* _Article_:
## BEGIN

Third Sunday After Pentecost June 10, 2018 1 Samuel 8:4-11 “Samuel Takes It Personally”

Third Sunday After Pentecost June 10, 2018 1 Samuel 8:4-11 “Samuel Takes It Personally” June 8, 2018

As I said in my last post, I propose to tell a story of my own devising rather than explain and exegete in traditional ways this summer’s texts from the books of Samuel. However, a short introduction to the following story may be useful as a way of focusing on what I find in this tale. It is common for interpreters to read in the account of the rise of kingship in Israel a thoroughly negative appraisal of the desire for a king and a complete defense of Samuel’s rejection of kingship on purely religious grounds. I disagree with what I think is that simplistic assessment of the text as written, and I hope my story will indicate why I find the usual reading inadequate. Here is today’s story.

For decades the prophet Samuel had been the undisputed leader of the disparate tribes of an emerging Israel. Following his call by YHWH at the small shrine of Shiloh, he had seized authority over the political and religious lives of the peoples of the hill country of the land, becoming judge—that is legal and social arbiter—from Bethel to Gilgal to Mizpah, in other words throughout the territory known as the land of Israel. His home base was Ramah from where he judged the land and where he built a well-known altar to his God. And he raised a family there, just as any Israelite male of the time would be expected to do. Indeed, he and his wife had two strapping sons, the pride of any Israelite household.

But Samuel had a problem. His two boys, Joel (“YHWH is God”) and Abijah (“My father is YHWH”) were simply evil. As they grew, they had no use for the puritan and narrow ethics of their famous father. They were interested in money and power, using their family name as a means to success and wealth. They acted only for money, resorting to hefty bribes for any who wished their favorable legal rulings, and judging not on the basis of justice and equity but on where the most money could be had. Whenever a poor man brought a justified grievance to their attention against a man of greater wealth, they inevitably found the man of wealth innocent and gleefully pocketed the offered bribe that led to the “legal” outcome.

## END

* _Problems_:
A. Answer these questions about the post on 1 Samuel 8:
(i) What does the writer propose to tell this summer instead of explaining the Samuel texts in traditional ways?
(ii) Where was Samuel's home base?
(iii) According to the post, what does the name Abijah mean?
B. Return the passage of the post on 1 Samuel 8 that starts at the words "As I said in" and ends after "is today’s story.".
C. Resume the post on 1 Samuel 8 from its final sentence and carry the story forward.

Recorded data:
## BEGIN

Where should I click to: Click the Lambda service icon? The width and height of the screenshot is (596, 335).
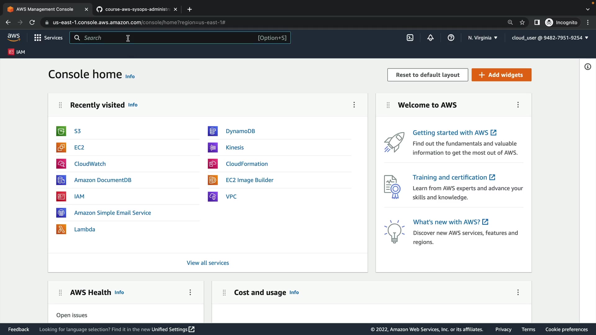click(61, 229)
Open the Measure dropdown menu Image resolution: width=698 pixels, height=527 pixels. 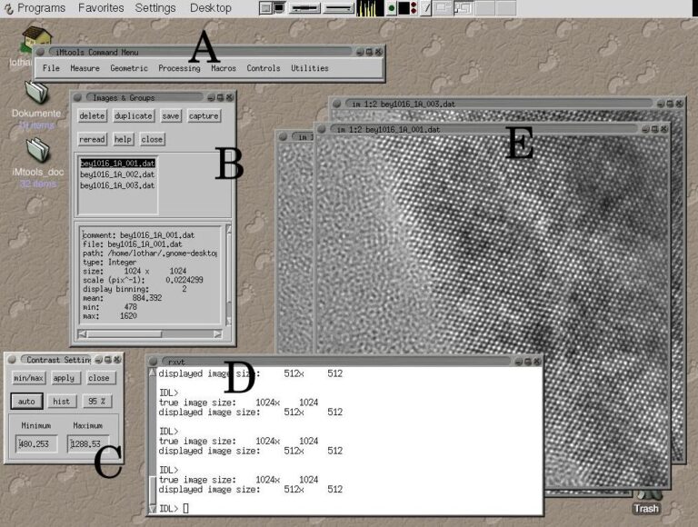(x=85, y=68)
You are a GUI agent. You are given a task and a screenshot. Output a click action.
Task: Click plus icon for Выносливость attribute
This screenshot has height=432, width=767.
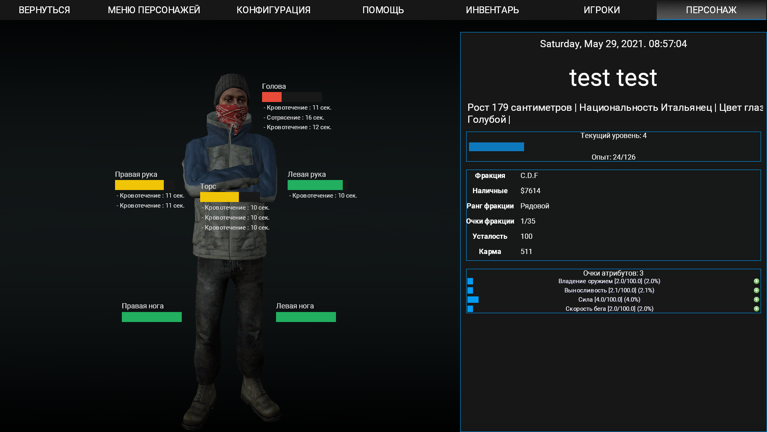coord(756,290)
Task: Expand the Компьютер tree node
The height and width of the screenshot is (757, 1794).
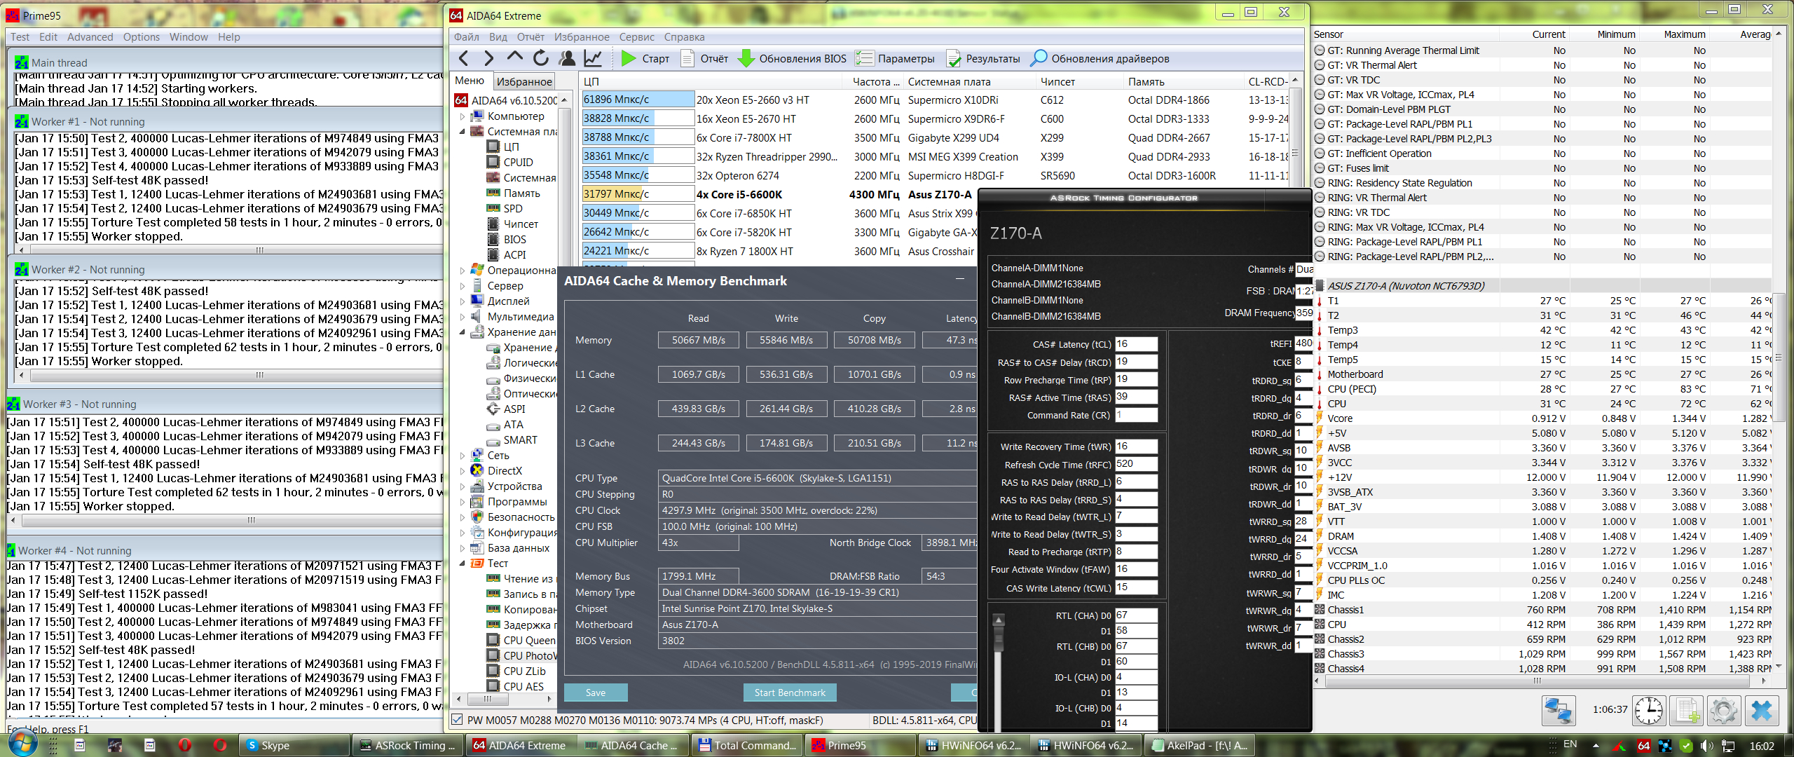Action: click(463, 116)
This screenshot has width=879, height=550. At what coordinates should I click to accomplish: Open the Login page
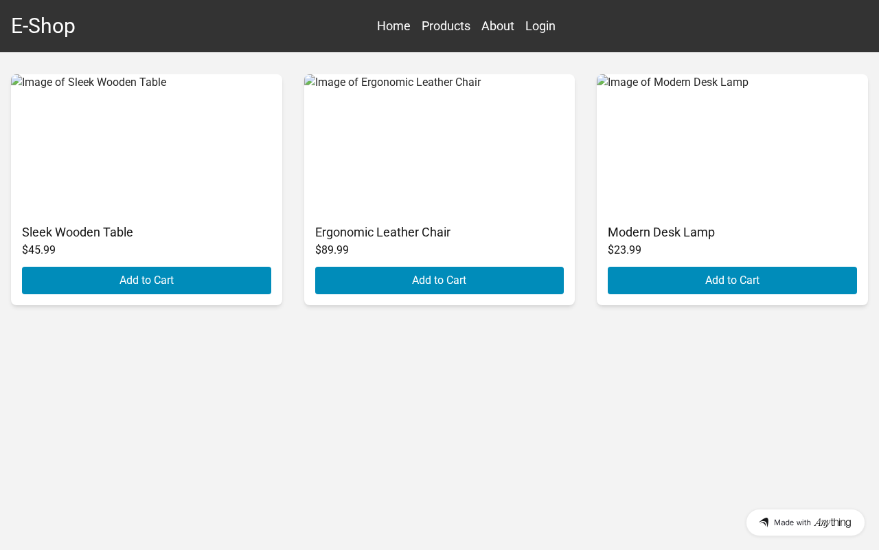(540, 26)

## END

* _Outputs for the tasks_:
A.
(i) A story of the writer's own devising.
(ii) Ramah.
(iii) "My father is YHWH."

B.
As I said in my last post, I propose to tell a story of my own devising rather than explain and exegete in traditional ways this summer’s texts from the books of Samuel. However, a short introduction to the following story may be useful as a way of focusing on what I find in this tale. It is common for interpreters to read in the account of the rise of kingship in Israel a thoroughly negative appraisal of the desire for a king and a complete defense of Samuel’s rejection of kingship on purely religious grounds. I disagree with what I think is that simplistic assessment of the text as written, and I hope my story will indicate why I find the usual reading inadequate. Here is today’s story.

C.
Despite Joel and Abijah’s quite public practice, and despite the fact that Samuel well knew of their devilish actions—he was told often enough by many aggrieved and abused citizens—he nevertheless appointed these wastrels judges over the southern city of Beersheba, many distant miles from Ramah. He hoped perhaps that they might mend their ways after some real experience in leadership. After all, Samuel was old, and had begun to look for a successor as chief judge and leader of Israel. Who else should he choose but his own sons?

But the people of Beersheba quickly had their fill of the foul Joel and the repulsive Abijah and brought their grievances to the other elders of the land, alerting them to the horrors of the boys and warning them that if they ever were to become successors to their father, that the land would be ruined and their lives subject to tyranny and dictatorial abuse. And the elders quickly came to Samuel to voice their fears and to demand that their prophet act to ensure that stability would exist after the old man’s death, rather than the potential foul rule of his two appalling sons. They had of course noticed that all the nations surrounding their own were ruled by kings, and that a monarchy offered a far more certain and stable way to govern a people over time than an uncertain and uncontrollable “movement of the spirit” that chose leaders in what appeared arbitrary ways. They liked and trusted Samuel, whose life had been exemplary in every way, and whose leadership of the land had been superb, but these awful sons were not to be tolerated. “Make us a king to govern us,” they cried, “like other nations.”

But when Samuel heard their demand for a king, he was furious and would have none of it. In part, he may have felt that their desire for a king was a rejection of YHWH, a religious apostasy that could not be allowed, but the greater reason for his fury was that he was being rejected and his plans for a Samuel dynasty that would rule the land forever. Yes, he imagined and knew, his sons were not quite yet up to the standards that he himself had set, but surely the reports of their behaviors were an exaggeration. Given time, Joel and Abijah would rise to the task of leadership and Samuel could go to Sheol in peace, knowing that his sons were his able successors.

When he prayed to YHWH about this disgusting demand for a king, YHWH immediately told the prophet that it was not he, Samuel, who was being rejected—his prayer had obviously suggested that reality—but it was YHWH who was the rejected one. However, prayer can be a strange thing, an act only done by one person toward God. Any interpretation of what one is told by God in the way of answer to prayer is of course the prayer’s alone. Samuel heard YHWH speaking, but his hearing was heavily influenced by his desire for an eternal dynasty, begun by him and continued by his sons.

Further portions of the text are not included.